In the same ABC interview where he insisted Russia hadn't move into Ukraine, Mr. Trump gave his first response to Khizr Khan, the father of a fallen Muslim soldier killed in Iraq, who had spoken at the Democratic convention, asking what sacrifices the Republican nominee had made.
“If you look at his wife, she was standing there. She had nothing to say. She probably – maybe she wasn’t allowed to have anything to say. You tell me.”

Republican presidential candidate Donald Trump speaks during a campaign town hall at Ocean Center, Wednesday, Aug. 3, 2016, in Daytona Beach, Fla.
AP Photo/Evan Vucci
TRUMP AND FABULATIONS
While campaigning in South Carolina, Mr. Trump cited a false story about U.S. General John Pershing using bullets dipped in pigs' blood to execute Muslim insurgents in the Philippines in the early 1900s.
At a campaign rally, Mr. Trump said he had seen a video of the shipment of $400-million (U.S.) the Obama administration agreed to pay Iran as part of a settlement over a failed past arms deal. "I'll never forget the scene," he said. "… Iran provided all of that footage, the tape of taking that money off the airplane … perfect angle, nice and steady." He stuck to the story for two days, despite official denials that such a video existed. Then, he admitted in a tweet that he was wrong. "The plane I saw on television was the hostage plane in Geneva, Switzerland, not the plane carrying $400-million in cash going to Iran!"

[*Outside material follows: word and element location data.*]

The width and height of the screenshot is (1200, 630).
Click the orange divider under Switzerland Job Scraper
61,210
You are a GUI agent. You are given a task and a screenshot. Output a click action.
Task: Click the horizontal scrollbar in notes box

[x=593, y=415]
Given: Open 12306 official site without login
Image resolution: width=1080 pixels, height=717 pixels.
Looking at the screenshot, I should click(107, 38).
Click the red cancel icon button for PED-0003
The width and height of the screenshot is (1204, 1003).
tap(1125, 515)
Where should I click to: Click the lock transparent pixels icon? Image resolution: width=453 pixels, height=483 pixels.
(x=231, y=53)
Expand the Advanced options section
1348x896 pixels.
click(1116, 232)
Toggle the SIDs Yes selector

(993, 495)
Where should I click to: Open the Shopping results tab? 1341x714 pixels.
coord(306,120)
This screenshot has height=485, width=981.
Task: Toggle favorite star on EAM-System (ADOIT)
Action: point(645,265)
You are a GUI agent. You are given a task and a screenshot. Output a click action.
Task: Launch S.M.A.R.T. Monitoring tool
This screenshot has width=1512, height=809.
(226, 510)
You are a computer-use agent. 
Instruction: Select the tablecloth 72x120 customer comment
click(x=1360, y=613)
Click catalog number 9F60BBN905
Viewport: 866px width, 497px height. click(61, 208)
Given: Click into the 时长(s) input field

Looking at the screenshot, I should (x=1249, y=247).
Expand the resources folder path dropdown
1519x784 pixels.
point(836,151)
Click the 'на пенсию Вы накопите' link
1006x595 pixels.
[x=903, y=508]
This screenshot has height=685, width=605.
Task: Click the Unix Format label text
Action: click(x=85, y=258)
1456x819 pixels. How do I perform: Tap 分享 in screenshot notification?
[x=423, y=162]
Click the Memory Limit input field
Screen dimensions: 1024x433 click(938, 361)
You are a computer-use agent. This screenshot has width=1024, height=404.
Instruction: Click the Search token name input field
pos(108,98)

An overflow crowed fills the hangar deck of the USS Yorktown as Republican presidential candidate, businessman Donald Trump, speaks during a rally coinciding with Pearl Harbor Day at Patriots Point aboard the aircraft carrier USS Yorktown in Mt. Pleasant, S.C., Monday, Dec. 7, 2015.
AP Photo/Mic Smith
TRUMP AND THE INTERNET
On the same day he called for a ban on Muslim immigration, Mr. Trump also talked about shutting down the Internet.